As part of her Processing Foundation Fellowship, Allison will work on advocacy, documentation, and tutorials for Processing’s Python Mode.

Claire Kearney-Volpe (2016)

Claire Kearney-Volpe is an Art Therapist, Researcher, and Designer interested in accessibility, assistive technology, and participatory design. Claire graduated from NYU’s Interactive Telecommunications Program, and is an Adjunct Professor in the area of assistive tech at NYU and Manager of the the NYU Ability Lab. In addition to mentorship from the Processing Foundation, Claire’s Advisor will be Sara Hendren.

The goal of Claire’s work is to make the Processing/p5.js IDEs, learning modules, and web content on and usable by people who are blind or visually impaired.

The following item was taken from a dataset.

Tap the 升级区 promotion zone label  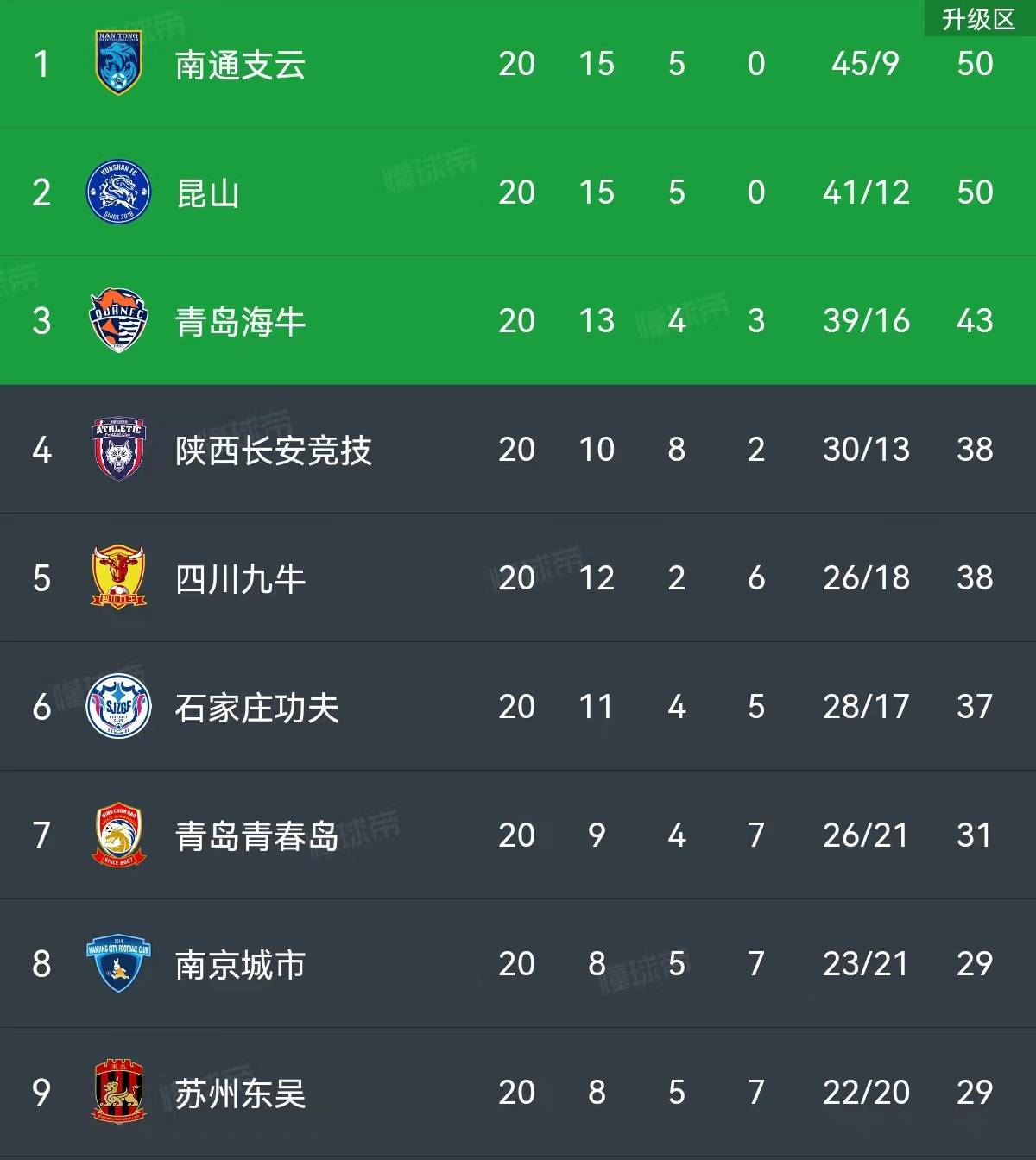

The Digital Citizens Lab (2016)

The Digital Citizens Lab is a design collective, with a focus on civic technology, that aims to help organizations streamline their existing processes or develop new methods of engagement. We believe that “play” is an under-utilized, fundamental tool when creating meaningful interaction. In addition to mentorship from The Processing Foundation, Tahir Hemphill will serve as an Advisor.

“Coding Comic,” to be developed during their fellowship, is a platform where children can re-write (re-visualize) a narrative by changing the logic of events. Special emphasis is directed toward children of immigrants and people of color.

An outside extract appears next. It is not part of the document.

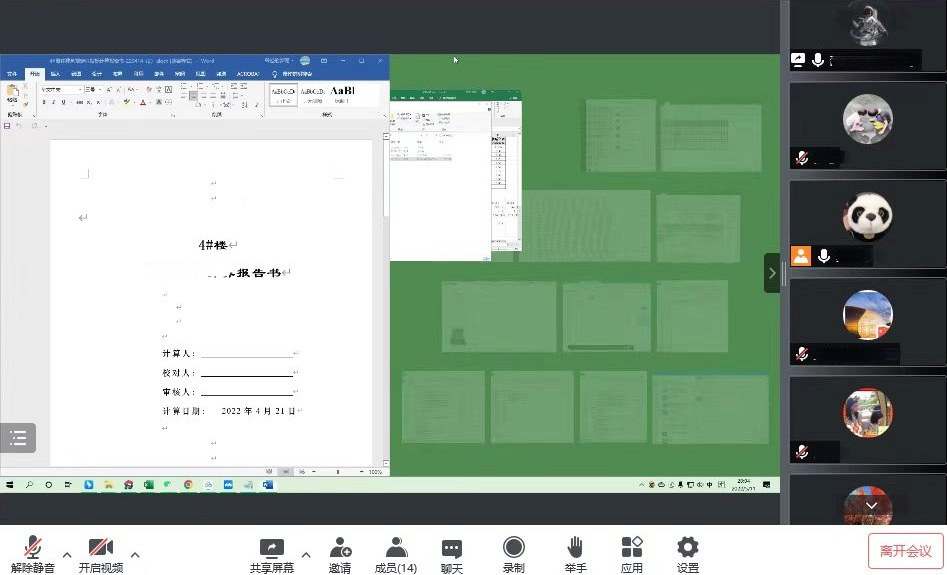Click the Word zoom slider in status bar

click(337, 472)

Jessica Klein and Atul Varma (2016)

Jess Klein and Atul Varma enjoy building bridges of understanding between humans and machines. They have collaborated on software that's been used as the centerpiece of TED Talks, in maker events around the world, and by individuals who are just trying to have a less frustrating time using their computer. Jess is currently an Open Web Designer at Bocoup, and recently was awarded the White House Champion of Change honor for her civic hacktivism. She holds an MFA in Design & Technology from Parsons School of Design. Atul is currently freelancing on projects related to civic and education technology. He recently finished a residency focused on game-based learning at Eyebeam. He holds an MS in Computer Science from the University of Chicago.

They are interested in making p5.js the most helpful JavaScript library in the world by improving its friendly error system through the lens of human-centered design.

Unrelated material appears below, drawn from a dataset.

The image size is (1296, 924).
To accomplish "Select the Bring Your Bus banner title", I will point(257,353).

Tega Brain and Luisa Pereira (2016)

Tega Brain and Luisa Pereira are artists and educators, with backgrounds in engineering. They are based in New York City and <3 art and computers.

Luisa and Tega will be creating and editing a collection of online educational resources on specific programming topics, to be published on the p5.js website.

Wilm Thoben (2013–2014)

Wilm Thoben is a sound artist and researcher. He is currently working on his dissertation about the 1960s art and technology group E.A.T. His work deals with perception and definition of space or the abstraction of everyday life.

White Light / White Heat by Rainer Kohlberger and Wilm Thoben

Thoben developed a new core Sound library from fall 2013 through winter 2014. This library is now released with Processing 3.0.

Lauren McCarthy (2013)

Lauren McCarthy is an artist based in Brooklyn, NY. She is full-time faculty at NYU ITP, and recently a resident at CMU STUDIO for Creative Inquiry and Eyebeam. She holds an MFA from UCLA and a BS Computer Science and BS Art and Design from MIT. Her work explores current systems and structures for being a person and interacting with other people.

McCarthy started the work that has now become p5.js in spring, summer, and fall 2013. p5.js is a JavaScript interpretation of Processing.

Greg Borenstein (2013)

Greg Borenstein is an artist, technologist, and teacher. He creates illusions for humans and machines. His work explores computer vision, machine learning, game design, visual effects, and drawing as media for storytelling and design. Greg is a graduate of the NYU Interactive Telecommunications Program and has worked for firms such as Makerbot and Berg London. He is the author of a book for O’Reilly about the Microsoft Kinect, titled: Making Things See: 3D vision with Kinect, Processing, Arduino, and MakerBot. He’s currently a researcher in the Playful Systems Group at the MIT Media Lab.

Self Portrait by Greg Borenstein

Borenstein expanded and released the OpenCV library in spring and summer 2013.